■ Records shown ■
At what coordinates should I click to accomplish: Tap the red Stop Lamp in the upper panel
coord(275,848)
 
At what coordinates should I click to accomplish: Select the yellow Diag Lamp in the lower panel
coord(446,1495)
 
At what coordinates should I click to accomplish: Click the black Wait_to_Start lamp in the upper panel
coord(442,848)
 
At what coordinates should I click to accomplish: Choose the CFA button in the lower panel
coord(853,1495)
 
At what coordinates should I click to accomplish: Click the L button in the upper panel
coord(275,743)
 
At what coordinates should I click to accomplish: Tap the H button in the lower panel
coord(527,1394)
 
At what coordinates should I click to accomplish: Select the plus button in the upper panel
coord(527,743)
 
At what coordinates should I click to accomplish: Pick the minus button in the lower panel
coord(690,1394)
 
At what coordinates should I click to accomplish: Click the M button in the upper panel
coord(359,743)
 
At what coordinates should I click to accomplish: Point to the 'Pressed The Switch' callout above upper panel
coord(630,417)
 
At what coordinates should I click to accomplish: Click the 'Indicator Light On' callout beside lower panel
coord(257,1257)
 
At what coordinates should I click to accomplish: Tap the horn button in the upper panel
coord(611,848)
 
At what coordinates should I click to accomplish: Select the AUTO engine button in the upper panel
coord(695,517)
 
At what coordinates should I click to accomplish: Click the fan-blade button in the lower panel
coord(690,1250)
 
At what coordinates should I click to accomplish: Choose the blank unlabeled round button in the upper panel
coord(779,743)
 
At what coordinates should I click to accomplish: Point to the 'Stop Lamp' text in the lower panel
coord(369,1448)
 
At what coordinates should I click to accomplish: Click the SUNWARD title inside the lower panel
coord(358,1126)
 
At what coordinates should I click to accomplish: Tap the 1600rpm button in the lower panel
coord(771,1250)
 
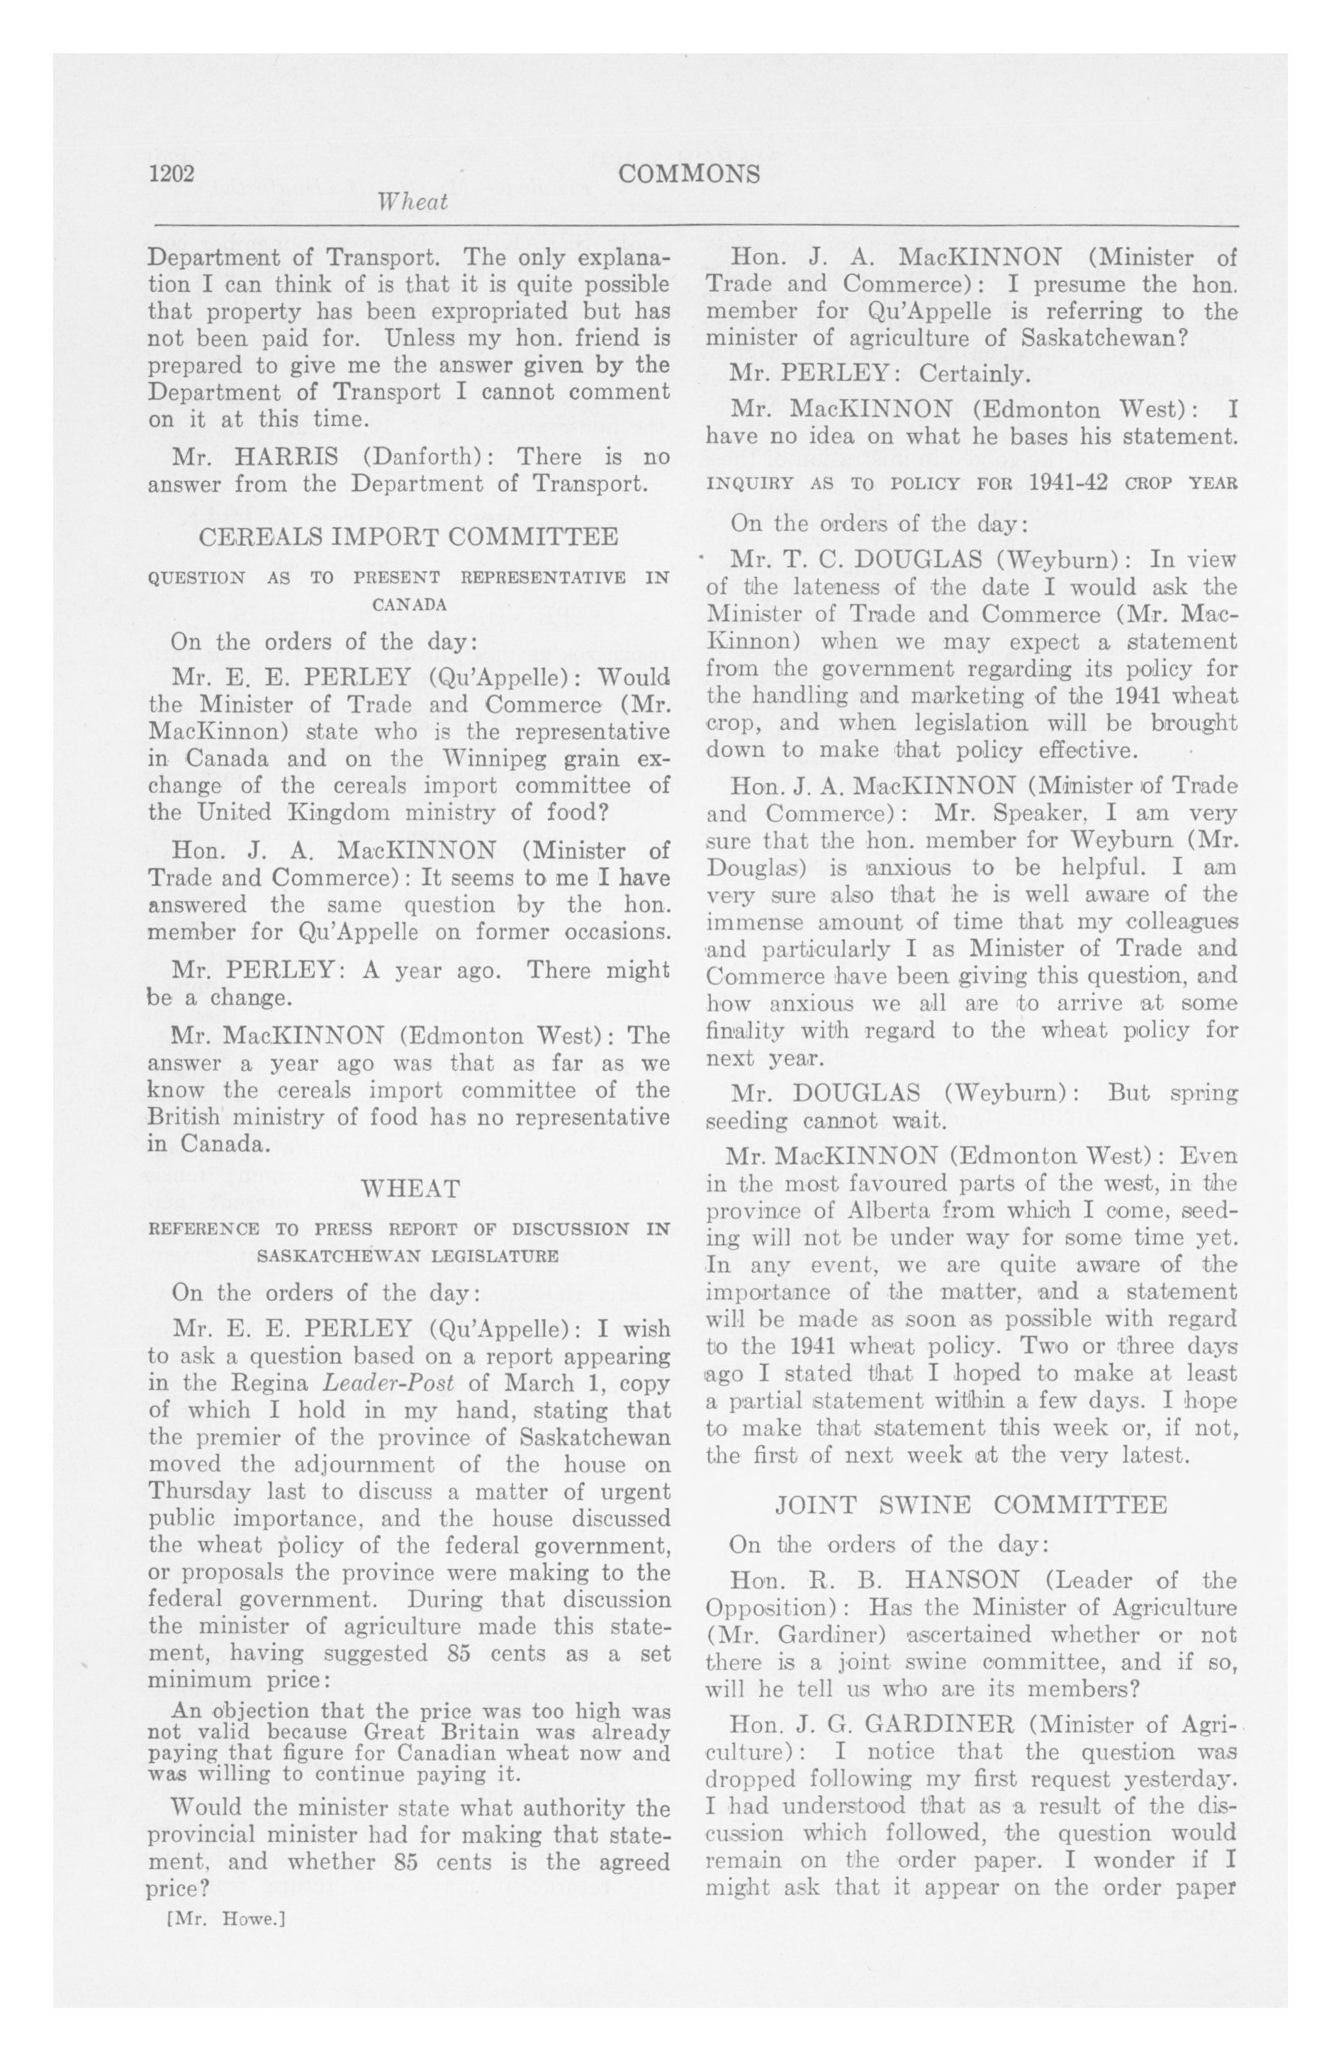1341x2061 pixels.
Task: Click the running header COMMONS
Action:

■ Set task ■
Copy out all of the lines above word for word, leaving out the pictures.

■ Complete answer ■
At what coordinates should I click to accomplish: Tap the red Stop Lamp in the upper panel
coord(275,848)
 
At what coordinates should I click to accomplish: Select the yellow Diag Lamp in the lower panel
coord(446,1495)
 
At what coordinates should I click to accomplish: Click the black Wait_to_Start lamp in the upper panel
coord(442,848)
 
At what coordinates should I click to accomplish: Choose the CFA button in the lower panel
coord(853,1495)
 
At what coordinates should I click to accomplish: Click the L button in the upper panel
coord(275,743)
 
At what coordinates should I click to accomplish: Tap the H button in the lower panel
coord(527,1394)
 
At what coordinates should I click to accomplish: Select the plus button in the upper panel
coord(527,743)
 
At what coordinates should I click to accomplish: Pick the minus button in the lower panel
coord(690,1394)
 
At what coordinates should I click to accomplish: Click the M button in the upper panel
coord(359,743)
 
At what coordinates should I click to accomplish: Point to the 'Pressed The Switch' callout above upper panel
coord(630,417)
 
At what coordinates should I click to accomplish: Click the 'Indicator Light On' callout beside lower panel
coord(257,1257)
 
At what coordinates should I click to accomplish: Tap the horn button in the upper panel
coord(611,848)
 
At what coordinates should I click to accomplish: Select the AUTO engine button in the upper panel
coord(695,517)
 
At what coordinates should I click to accomplish: Click the fan-blade button in the lower panel
coord(690,1250)
 
At what coordinates should I click to accomplish: Choose the blank unlabeled round button in the upper panel
coord(779,743)
 
At what coordinates should I click to accomplish: Point to the 'Stop Lamp' text in the lower panel
coord(369,1448)
 
At what coordinates should I click to accomplish: Click the SUNWARD title inside the lower panel
coord(358,1126)
 
At what coordinates should I click to accomplish: Tap the 1600rpm button in the lower panel
coord(771,1250)
 
1341x2061 pixels.
Task: Click the running header COMMONS
Action:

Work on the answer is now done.